The company said the expense resulted from a 10% tax imposed by Brazilian authorities on payments made by local entities to operations outside the country. Netflix noted that the tax wasn’t previously factored into forecasts but was charged to the quarter after management determined it was “reasonably likely” the company would lose its legal challenge over the issue.
“It’s not a tax that’s specific to Netflix. It’s not even specific to streaming,” said Chief Financial Officer Spence Neumann. “Absent this expense, we would have exceeded our Q3 operating income and margin forecast. We don’t expect this matter to have a material impact going forward.”
Earnings and Revenue Highlights
For the quarter ended September 30, Netflix reported the following results compared to estimates from LSEG:
- Earnings per share: $5.87 vs. $6.97 expected
- Revenue: $11.51 billion, matching expectations
Netflix’s net income rose to $2.55 billion ($5.87 per share) from $2.36 billion ($5.40 per share) a year earlier. Revenue climbed 17% year-over-year, driven by subscriber growth, price adjustments, and rising ad revenue.
For the full year, the company forecasts $45.1 billion in revenue, up 16% from last year — consistent with its earlier guidance of 15–16% growth. However, Netflix trimmed its operating margin forecast to 29% from 30%, citing the Brazilian tax adjustment.
Advertising Business Reaches New Heights
Netflix also announced it achieved its best ad sales quarter to date, with co-CEO Greg Peters stating the platform is on track to more than double ad revenue in 2025. Despite this milestone, Netflix didn’t disclose specific ad revenue figures.

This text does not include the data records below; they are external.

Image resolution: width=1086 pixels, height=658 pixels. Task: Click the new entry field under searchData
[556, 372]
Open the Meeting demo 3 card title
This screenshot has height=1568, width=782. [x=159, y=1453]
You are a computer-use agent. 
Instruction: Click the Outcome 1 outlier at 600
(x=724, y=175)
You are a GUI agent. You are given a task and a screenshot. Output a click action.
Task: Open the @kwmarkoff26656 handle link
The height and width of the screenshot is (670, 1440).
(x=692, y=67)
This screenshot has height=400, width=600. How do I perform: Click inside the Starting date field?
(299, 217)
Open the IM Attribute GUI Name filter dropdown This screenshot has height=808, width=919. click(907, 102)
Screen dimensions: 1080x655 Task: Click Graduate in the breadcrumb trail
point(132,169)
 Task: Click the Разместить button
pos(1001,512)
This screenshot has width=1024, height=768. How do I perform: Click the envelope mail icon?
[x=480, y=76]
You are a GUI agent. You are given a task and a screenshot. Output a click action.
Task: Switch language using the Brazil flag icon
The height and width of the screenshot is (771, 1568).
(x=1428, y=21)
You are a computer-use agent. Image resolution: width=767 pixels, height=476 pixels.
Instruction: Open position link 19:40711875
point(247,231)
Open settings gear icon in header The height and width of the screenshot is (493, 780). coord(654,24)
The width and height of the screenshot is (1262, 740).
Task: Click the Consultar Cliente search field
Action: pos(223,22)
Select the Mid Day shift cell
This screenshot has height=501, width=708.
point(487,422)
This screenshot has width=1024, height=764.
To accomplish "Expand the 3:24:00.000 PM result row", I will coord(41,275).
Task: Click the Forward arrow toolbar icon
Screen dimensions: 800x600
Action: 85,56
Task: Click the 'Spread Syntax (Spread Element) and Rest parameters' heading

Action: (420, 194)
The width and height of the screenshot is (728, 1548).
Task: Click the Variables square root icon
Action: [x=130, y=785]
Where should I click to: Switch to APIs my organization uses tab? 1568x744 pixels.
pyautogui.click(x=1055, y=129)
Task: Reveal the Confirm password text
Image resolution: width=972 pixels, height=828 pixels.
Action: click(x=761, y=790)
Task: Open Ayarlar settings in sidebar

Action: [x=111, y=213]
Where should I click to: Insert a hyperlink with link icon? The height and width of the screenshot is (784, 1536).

“Netflix had its best ad sales quarter to date, but still did not provide a figure for how large the ad business is,” said Ross Benes, senior analyst at eMarketer. “This suggests that sustained revenue growth continues to come primarily from subscription fees.”
Netflix’s ad-supported tier, which saw a price hike in January, has been gaining traction, helping the company diversify beyond its traditional subscription model.
Content Pipeline Fuels Optimism
Looking ahead, Netflix’s fourth-quarter lineup is packed with high-profile releases expected to drive subscriber engagement, including:
- The final season of “Stranger Things”
- New seasons of “The Diplomat” and “Nobody Wants This”
- Guillermo del Toro’s “Frankenstein”
- Rian Johnson’s “Wake Up Dead Man: A Knives Out Mystery”
The streamer also continues to benefit from the runaway success of “KPop Demon Hunters”, which has become Netflix’s most-watched film ever, amassing over 325 million views since its release in June.
To capitalize on the film’s popularity, Netflix announced partnerships with Hasbro and Mattel to launch “KPop Demon Hunters” dolls, plush toys, and themed games, set for release in spring 2026. The company also plans to explore live experiences, publishing, beauty, lifestyle, and food and beverage tie-ins connected to the franchise.
The film will even return to theaters during the Halloween weekend, underscoring Netflix’s growing ambitions in cross-media entertainment and consumer products.
Outlook
Despite the short-term earnings setback, Netflix’s strong revenue trajectory, expanding ad business, and robust content lineup suggest continued growth momentum heading into 2026. However, investors remain cautious as regulatory and tax challenges abroad could pose intermittent headwinds to the company’s profitability.